ATLANTIC CITY — It was a cold winter for the iconic but wobbly Miss America pageant. Rocked by a scandal in which vulgar emails were traded by top male executives, then dropped by Dick Clark Productions, the Miss America Organization regrouped with former pageant winner Gretchen Carlson named president of the board.

No date for the pageant had been set, and its multimillion-dollar state subsidy, part of a three-way contract that included Dick Clark Productions, was in question.

But on Tuesday, the 97-year-old Boardwalk institution got a $4.3 million lifeline from a state agency, the Casino Reinvestment Development Authority, that has been among its most loyal supporters.

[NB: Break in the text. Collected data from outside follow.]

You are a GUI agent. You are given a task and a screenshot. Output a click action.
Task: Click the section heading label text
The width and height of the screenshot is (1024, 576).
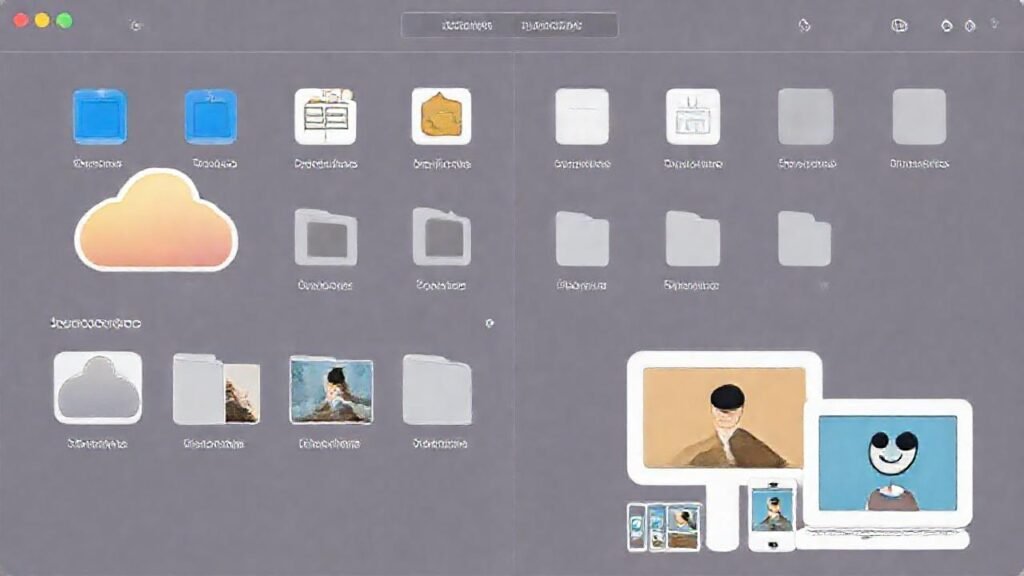[95, 322]
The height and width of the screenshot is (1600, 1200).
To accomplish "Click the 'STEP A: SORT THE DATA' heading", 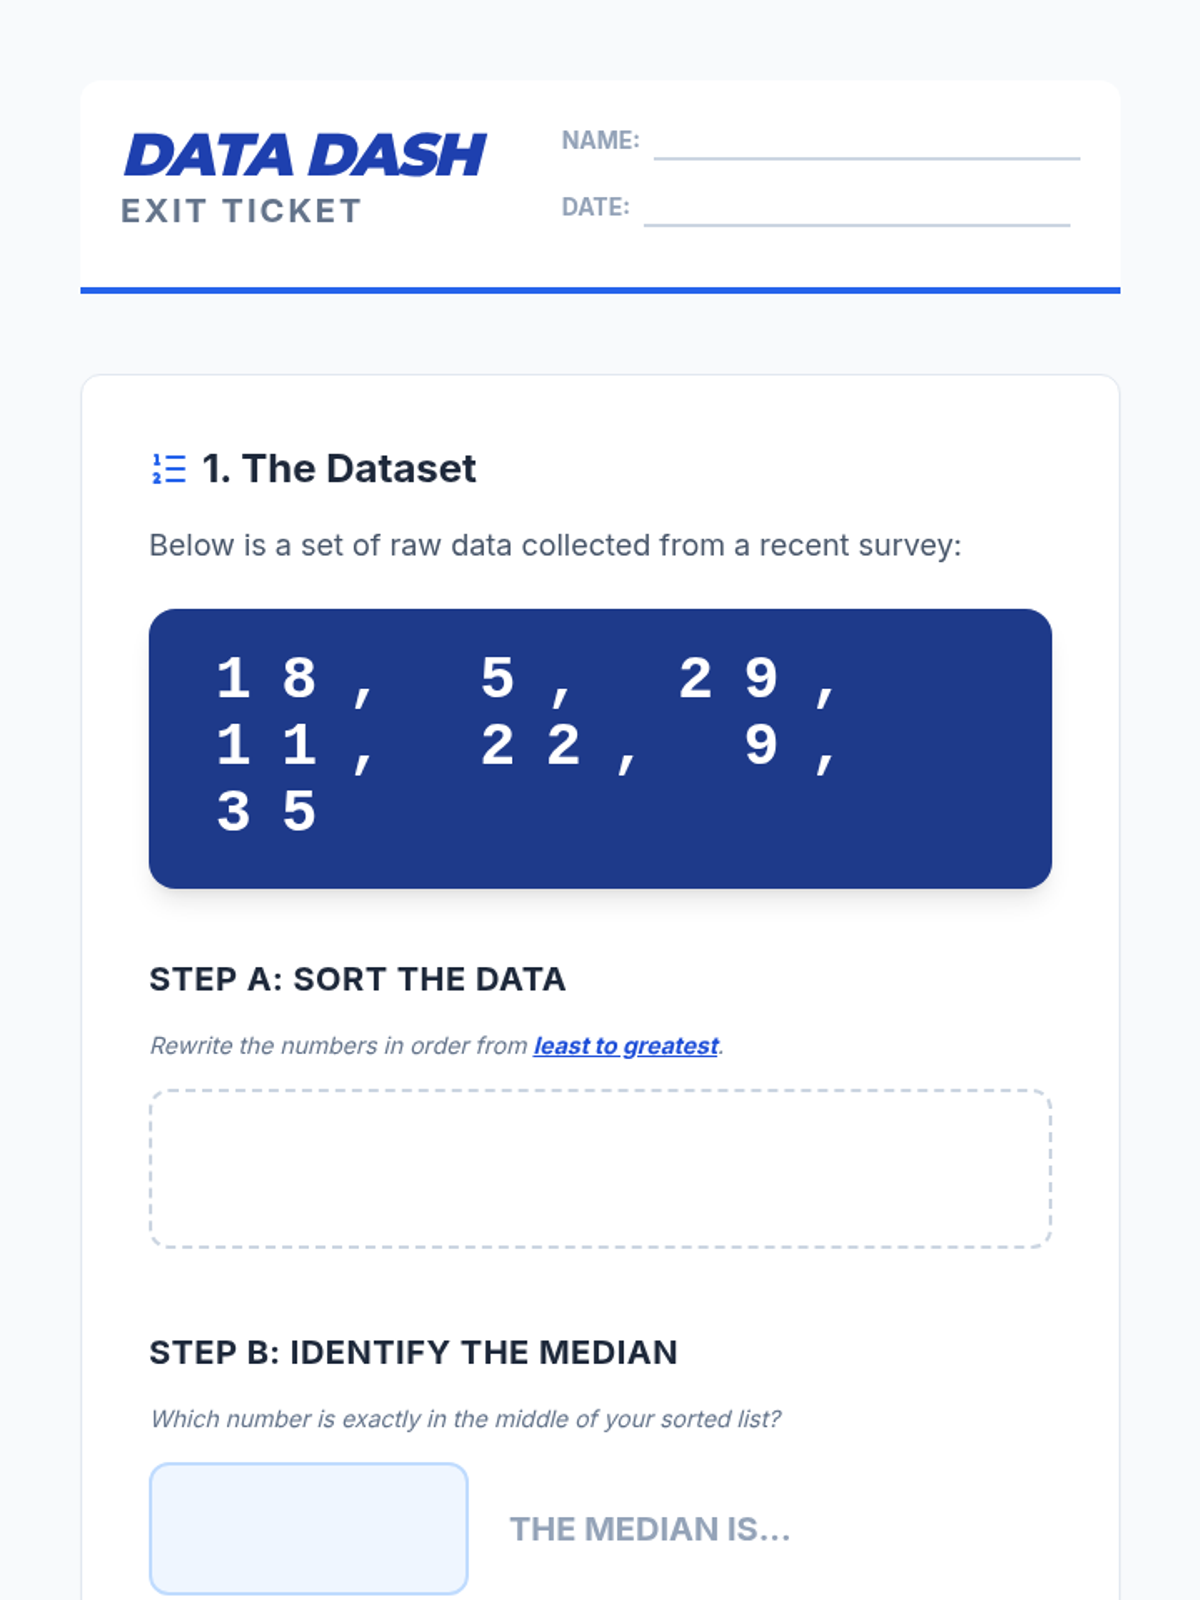I will (357, 979).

"The CRDA is encouraged by the Miss America Organization's description that [this year's] competition will be updated to include a focus on women's empowerment and other related projects," said board chairman Robert Mulcahy.

Brent Adams, vice president of development for Miss America, attended the meeting and thanked the board but declined to comment further. Hours later, the Miss America Organization issued a statement saying it was "pleased" with the action, which it said signified a partnership with the pageant and the state of New Jersey "to work together to produce the next generation of female leaders."

But still, no date was announced for the 2018 pageant. "Stay tuned," the statement said.

The three-year, multimillion-dollar boost had been increasingly unpopular with elected officials, who see the money as a relic of the historic but waning love of the pageant by its host city, funds that could be better spent elsewhere, they believe. When the scandal broke in December, some in town, including current Mayor Frank Gilliam, said the state should seize the opportunity to cut the cord. (Also on Tuesday, the CRDA denied a request by a local pastor for a $50,000 loan or grant to expand a community gardening project).

On Tuesday, Gilliam was among the board members voting unanimously to approve the final year of the contract. He declined to comment further after the meeting, as did other board members.

William Cheatham, a resident of Atlantic City, told the board to support the current female leadership of the pageant, which includes Carlson and other former Miss Americas Kate Shindle, Heather French Henry, and Laura Kaeppeler Fleiss.

"Give the ladies a chance," Cheatham said.

"That's what we're trying to do," responded Mulcahy.

"This pageant has been around a long time," Cheatham said. "I'm sure some of you on this board would like to kick it out of existence altogether. The pageant belongs here in Atlantic City."

He added that women used to run the pageant. "Some of you gentlemen don't know how to handle it when it comes to women's programming," he added.

"That's an awfully broad brush," replied Richard Tolson, a board member.

Dick Clark Productions was quick to drop Miss America after learning of the emails, but the CRDA held back any decision and did not take action even after learning that Dick Clark was no longer part of the contract. Other contractual issues had plagued the three-way agreement, with Atlantic City never getting a coveted spot on Dick Clark's ABC broadcast New Year's Rockin' Eve as was promised.

And the state agency knew back in October that Dick Clark had severed its ties with the pageant. two months before the disclosure in the Huffington Post of vulgar emails that led to a shake-up of the Miss America Organization. But the CRDA took no action until Dec. 19, when a letter was sent to Michael Mahan, president of Dick Clark Productions, and Sam Haskell, then-CEO of Miss America, asking to discuss a possible breach of their three-way contract.

The Huffington Post story described emails sent by since-terminated CEO Haskell and a writer with the organization, and reported that Dick Clark Productions had terminated the relationship with the organization after being informed of the emails in August.

In its report, the Huffington Post detailed emails among pageant executives ridiculing former Miss America winners, describing them with coarse language, and gossiping about their sex lives. Other than firing the writer who corresponded with Haskell, the organization took no action until the emails were made public and initially said it considered the matter resolved. Since then, with a huge outcry among Miss America winners and others, most of the board has been replaced.

Carlson has indicated that changes are in store and has not ruled out eliminating the swimsuit portion of the pageant, which began as a bathing-beauty contest on the Boardwalk.